The "dirty secret" of golang-migrate

· 10 min read
Noa Rogoszinski
Noa Rogoszinski
DevRel Engineer

Editor's note: Dear Reader, please accept my sincere apologies for the blatant dad joke in the title. Being a father of two, I couldn't resist the pun. -RT

Atlas was originally created to support Ent, a popular Go ORM. From the start, Ent shipped with a simple "auto-migration" feature that could set up the database schema based on the Ent schema. However, as the project grew popular, it became clear that a more robust, versioned migration system was needed.

Our team did not originally set out to build a new migration tool; Ent's authors had hoped to add functionality to generate migration files based on the existing "auto-migration" engine and use an off-the-shelf migration tool to apply them. The most promising candidate was golang-migrate, a widely adopted migration tool in the Go community which was renowned for its simplicity and wide database support.

But like many tools that start simple and grow popular, we realized that golang-migrate begins to show its limitations as projects - and teams - scale. In this post, we'll review some of the issues we encountered with golang-migrate and how they ultimately led us to build Atlas.

The "dirty" state

When migrations are done properly, using golang-migrate is straightforward: write your SQL files, apply them in order, and you're done.

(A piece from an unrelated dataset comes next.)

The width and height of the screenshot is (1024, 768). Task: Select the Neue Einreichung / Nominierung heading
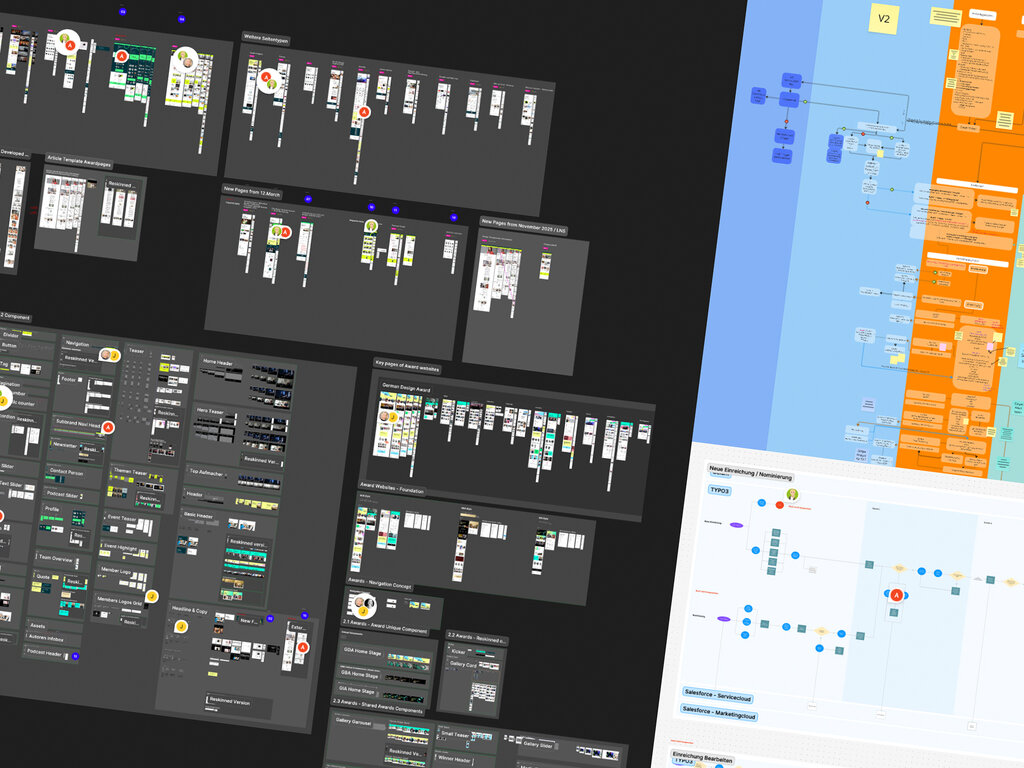click(750, 472)
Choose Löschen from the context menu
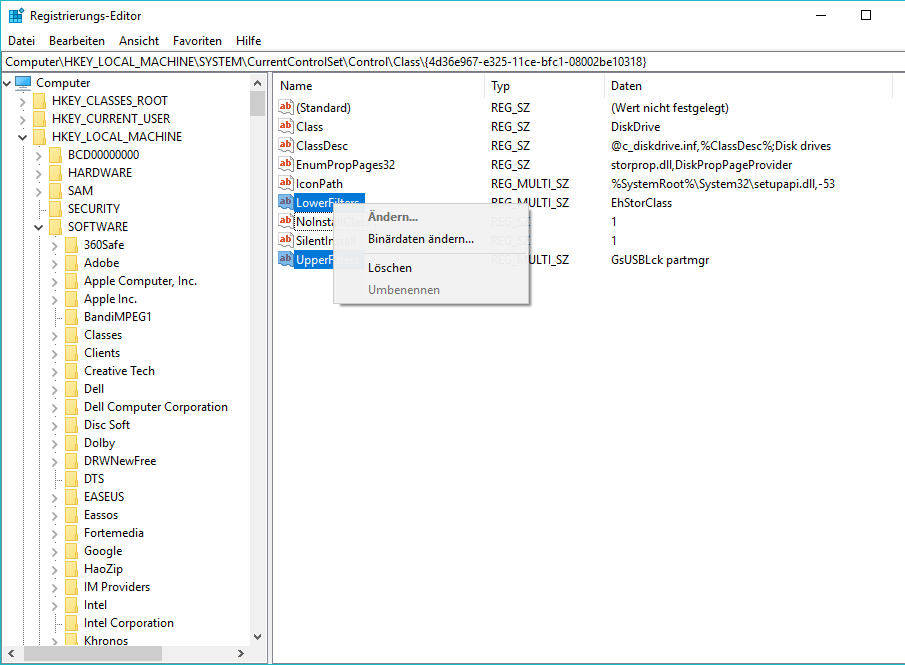The height and width of the screenshot is (665, 905). click(x=390, y=268)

But it's unrealistic to expect that no mistakes will be made, and if something goes wrong mid-migration — suppose you made a simple typo — you will see an error like this:

error: migration failed in line 0: create table t1 (
id int primary key,
); (details: Error 1064: You have an error in your SQL syntax; check the manual that corresponds to your MySQL server version for the right syntax to use near ')' at line 3)

After fixing the error, you may intuitively rerun the migration, but now you're met with a new error:

error: Dirty database version 20250403065350. Fix and force version.

This "dirty" state means the last attempted migration didn't finish running and golang-migrate is now stuck. It won't apply future migrations until you manually resolve the issue and reset the version.

Isn't that what transactions are for?

If you've ever used a relational database, you might be asking yourself, why not just use transactions? We can start executing the migration statement, and if you hit an error, roll back the transaction!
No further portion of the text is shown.